The SZX65, Fig. 4b, comprises AF and granular bainite. Additionally, since HZX65 may have experienced the highest deformation, peak temperatures, and cooling rates during FSW24, a lath bainite microstructure (LB) is observed (Fig. 4c). The OHAZX65, Fig. 4d shows a more refined equiaxed PF compared to the BMX65. In the MHAZX65, the resulting microstructure is of QPF, PF, and AF (Fig. 4e). The IHAZX65, Fig. 4f exhibits a mixed ferrite and bainite microstructure with finer prior austenite grain size and more PF than found in the SZX65. M/A phase pointed out in Fig. 5, was also found in both welds. With the aid of EBDS, it was possible to quantify the percentage of face-centered-cubic structure in the steel, and according to the measurements, the BM showed 0.2%, Weld I 0.5%, and Weld II 0.2% of M/A.

Optical micrographs of different zones in Inconel 625 for Weld I and Weld II: (a) SZ1625 showing refined austenitic grains, (b) SZ2625 shows characteristic coarser austenitic grains and (c) TMAZ625 deformed grains. SZ1625, SZ2625, and TMAZ625 are indicated in the macrographs of both welds as (g–i) in Fig. 5.

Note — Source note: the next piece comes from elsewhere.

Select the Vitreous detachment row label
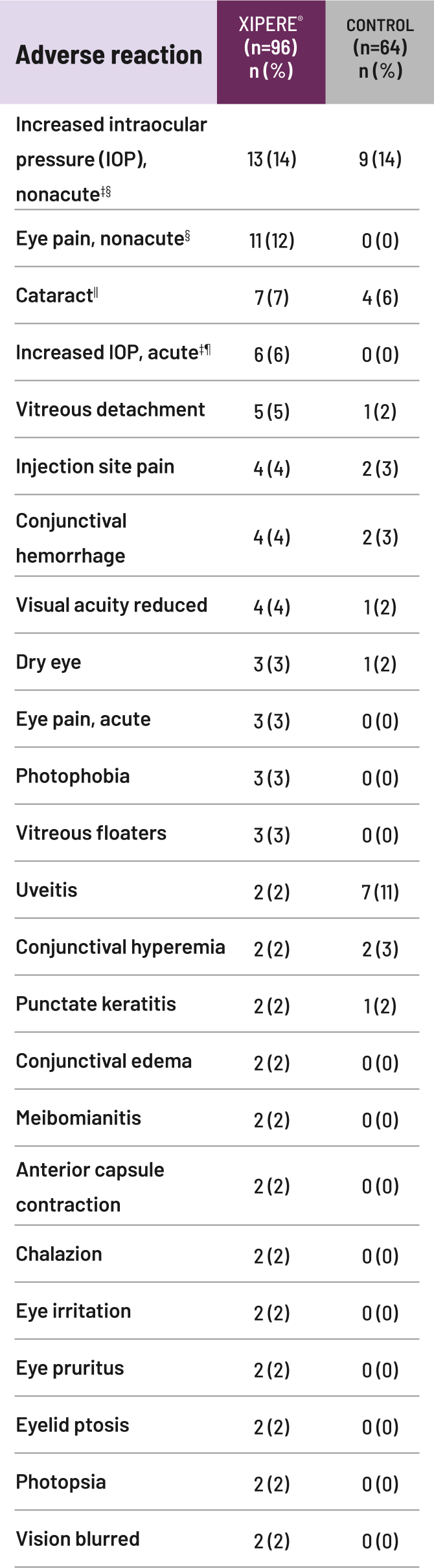 [110, 410]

Figure 5 presents the microstructural zones on the Inconel 625. Two sub-regions can be identified in the SZ625, i.e., SZ1625 and SZ2625. The FSW process led to significant grain refinement in the bottom of SZ1625 (Fig. 5a). In SZ2625, coarser and equiaxial austenitic grains are found (Fig. 5b), which suggests that the material was exposed to higher thermal cycles in relation to SZ1625, causing grain growth. The TMAZ625 presents a deformed microstructure following the probe flow pattern (Fig. 5c). The cabonitrides found in the welds are the M (C, N), inherent of the BM, with a high amount of niobium, molybdenum, or titanium. Precipitate transformation was not found in the welds in an SEM investigation. According to the literature, carbide precipitation is unlikely to occur during FSW process, as prolonged exposure at elevated temperatures seem to be required5,20,25.

Figure 6a–c shows the grain boundary misorientation (GBM) and average grain boundary area (GB) distribution maps of the BM and SZs for Welds I and II for the X65 steel, in which the green lines represent very high-angle grain boundaries, i.e. grain boundary misorientation ≥ 45°, the red lines represent grain boundary misorientation between 15° and 45° and the black lines represent low-angle grain boundaries (LAGBs), i.e. < 15°. The steel SZX65 showed around 51% of LAGBs and the BM reached 30% of LAGBs, indicating that a high number of dislocations were created in the SZX65. The high amount of LABs found within the SZX65 (~ 51%) and small peaks above 45° (~ 32%) suggests that the microstructure here has less acicular ferrite but more bainite22,26. The average GB area increased with the energy input, i.e. from 8.6 µm2 in the BM to 17.2 µm2 in Weld II and 29.2 µm2 in Weld I, see Fig. 6a–c.

Grain boundary misorientation analysis via EBSD: (a–c) steel side and (d,e) Inconel 625 side; (a,d) BM; (b) SZX65 and (e) SZ625 of Weld I and (c) SZX65 and (f) SZ625 of Weld II.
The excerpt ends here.